**УСЛОВИЕ ЗАДАНИЯ**.
Оформите в виде таблицы Markdown со столбцами «Номер» и «Строка» строки записей от строки с «You are a computer-use» до строки с «pos(154,146)» включительно. Пустые строки пропустите, изображения в ответ не включайте.

**ИСХОДНЫЕ ДАННЫЕ**.
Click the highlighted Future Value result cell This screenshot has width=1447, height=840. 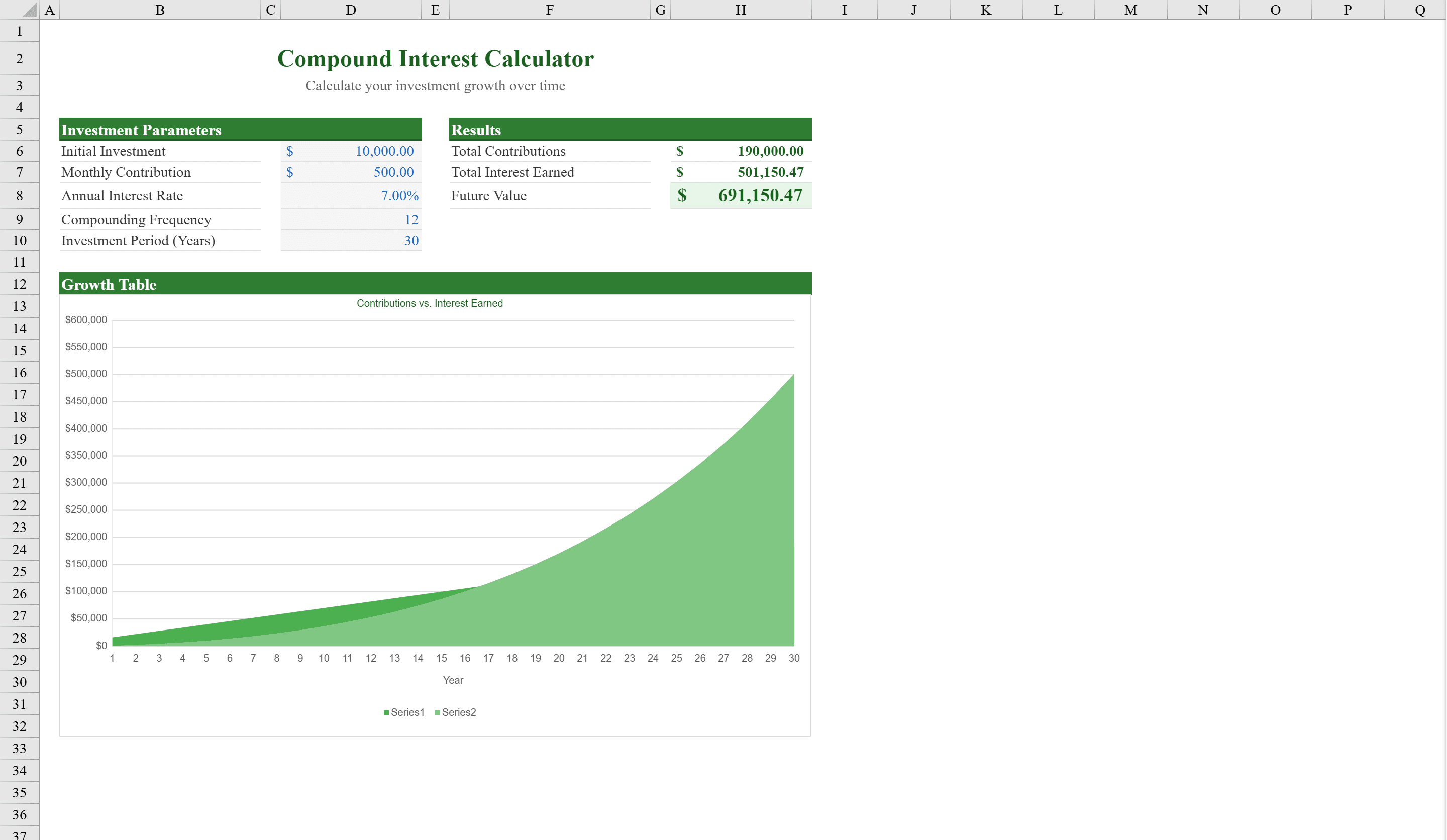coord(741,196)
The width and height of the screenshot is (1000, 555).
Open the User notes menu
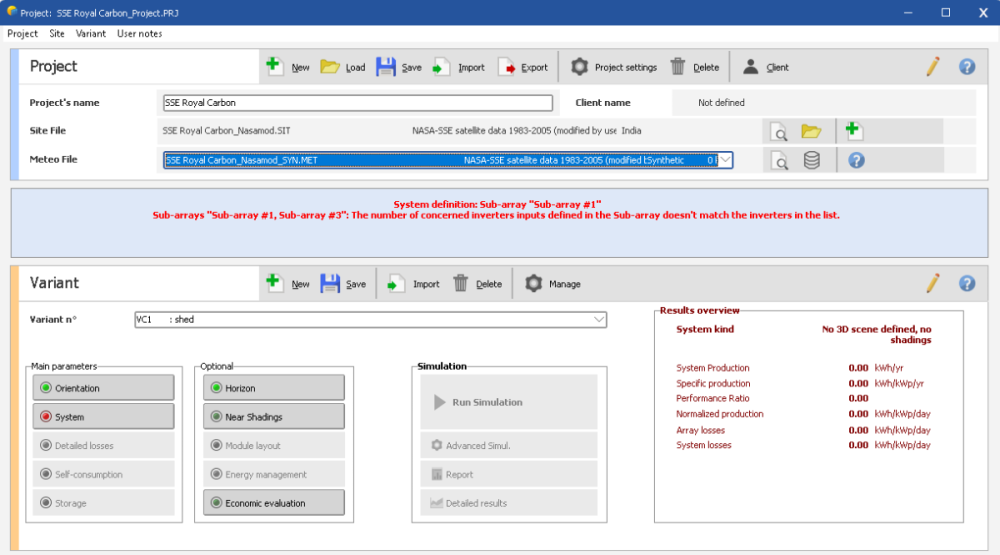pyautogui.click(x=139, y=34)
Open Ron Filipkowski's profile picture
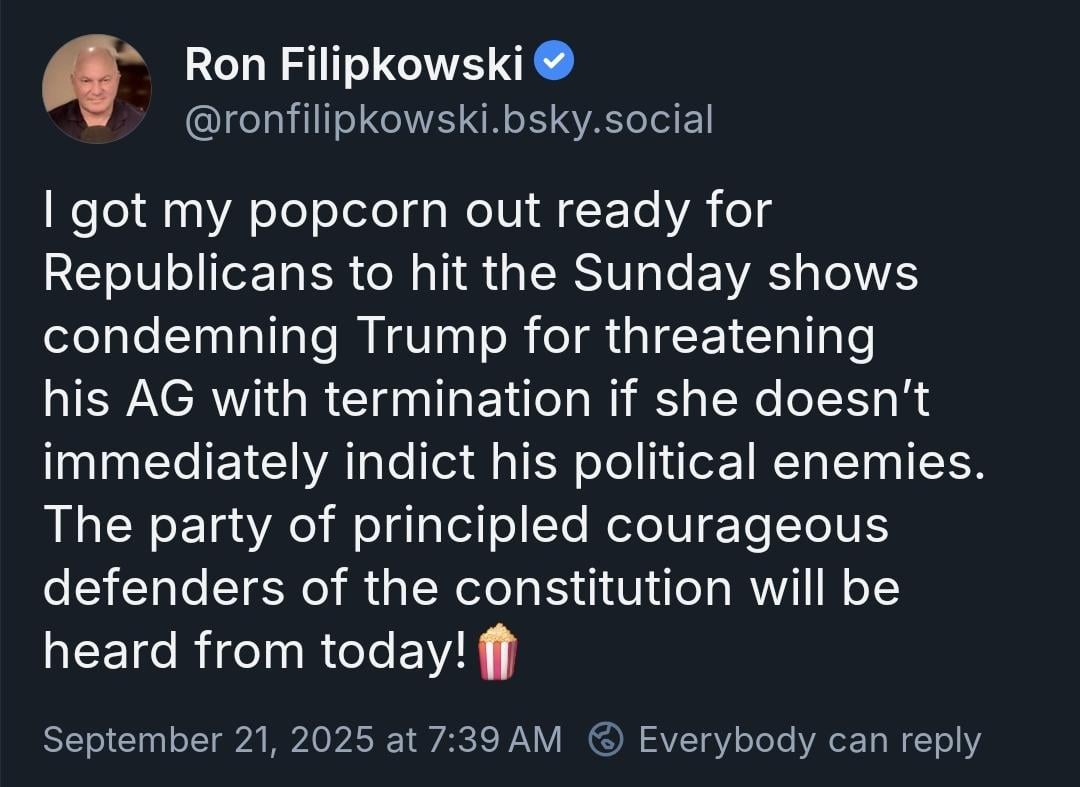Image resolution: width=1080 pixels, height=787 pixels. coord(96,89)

---

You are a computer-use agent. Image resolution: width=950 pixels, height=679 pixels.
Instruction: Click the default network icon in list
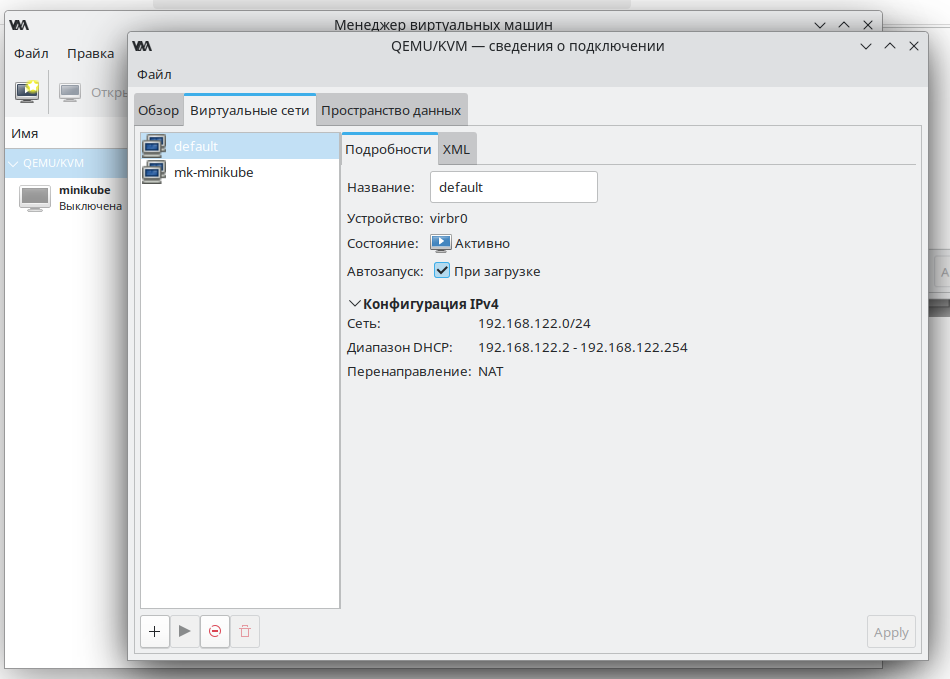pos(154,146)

**ОТВЕТ**.
| Номер | Строка |
|---|---|
| 1 | You are a computer-use agent. Image resolution: width=950 pixels, height=679 pixels. |
| 2 | Instruction: Click the default network icon in list |
| 3 | pos(154,146) |